Falling Back, 20 & 21. A Decent Minimum Wage
Yesterday was another blue day. Now that the days are getting shorter and cooler, they appear more often. The day goes by without anything catcing my attention, or simply too tired to think about anything, doing things automatically.
But today I was thinking about a news blurb from last week. Geneva now has the highest minimum salary in the world, voted in by a majority of citizens of its canton, roughly $25 an hour (around $4,000 a month). I wouldn't mind moving to Geneva now and working at a minimum wage job. The Spanish national minimum wage is about €950 ($1,100) a month. In some American cities, it's been raised to $15 an hour.
One of the major differences is that Geneva is one of the most expensive cities in the world. Things cost a lot more there than they do in the majority of Spain. Americans might also think it's much more expensive to live in Switzerland, but not so fast. On the list of most expensive cities in the world, New York came out fourth, after the three cities that tied for first place, Hong Kong, Osaka, and Singapore. Geneva came out tenth, after tied Los Angeles and Tokyo.
So, what's the difference? That a coalition of labor unions brought it to a vote to "fight poverty, favor social integration, and contribute to the respect of human dignity." And a slim majority, but a majority nonetheless, of voters decided it was a good idea.

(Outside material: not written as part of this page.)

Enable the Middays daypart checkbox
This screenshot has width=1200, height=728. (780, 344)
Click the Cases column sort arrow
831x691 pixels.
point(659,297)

The reason behind a minimum wage is precisely to avoid unskilled workers from living in poverty, like once upon a time back in the time of the robber barons, around a hundred years ago. Workers then lived in conditions that sparked uprisings and strikes until they got an eight hour workday, worker's compensation, and a minimum wage. There are people in Europe who still keep those lessons in mind. But many Americans seem to have forgotten them. They argue that the employer won't be able to pay higher wages, etc. That's the same argument the conservatives in Spain use. The answer is that the employer will benefit from losing some profit initially to the employees, because in the long run, the employees will work better, seeing that their pockets receive a more just recompense, and they will not need taxpayer assistance to supplement their income so they can eat and live.
Slave labor does not increase production, but will rather create shoddy products. When an employee has no incentive to work well, the company suffers. One way to "make America great again" is to increase wages, especially minimum wage, and that way, maybe American will become the productive force it used to be. Otherwise, it becomes a country of the very rich and the very poor, the middle class forced to disappear. Human dignity becomes subservient to money. The canton of Geneva has understood that and decided that the person is more important than money.
Life continues.
You nailed it. I voted for the minimum wage although it may hurt some smaller businesses. We have many frontaliers people who live across the border where everything is cheaper (go to the French supermarket in Ferney and there will be more Swiss plates than French). In the hospital almost all my nurses were Frontaliers because their professional salaries were many times higher than in France. It's a no brainer for them. Where I live now it is about a 10 min. drive to France.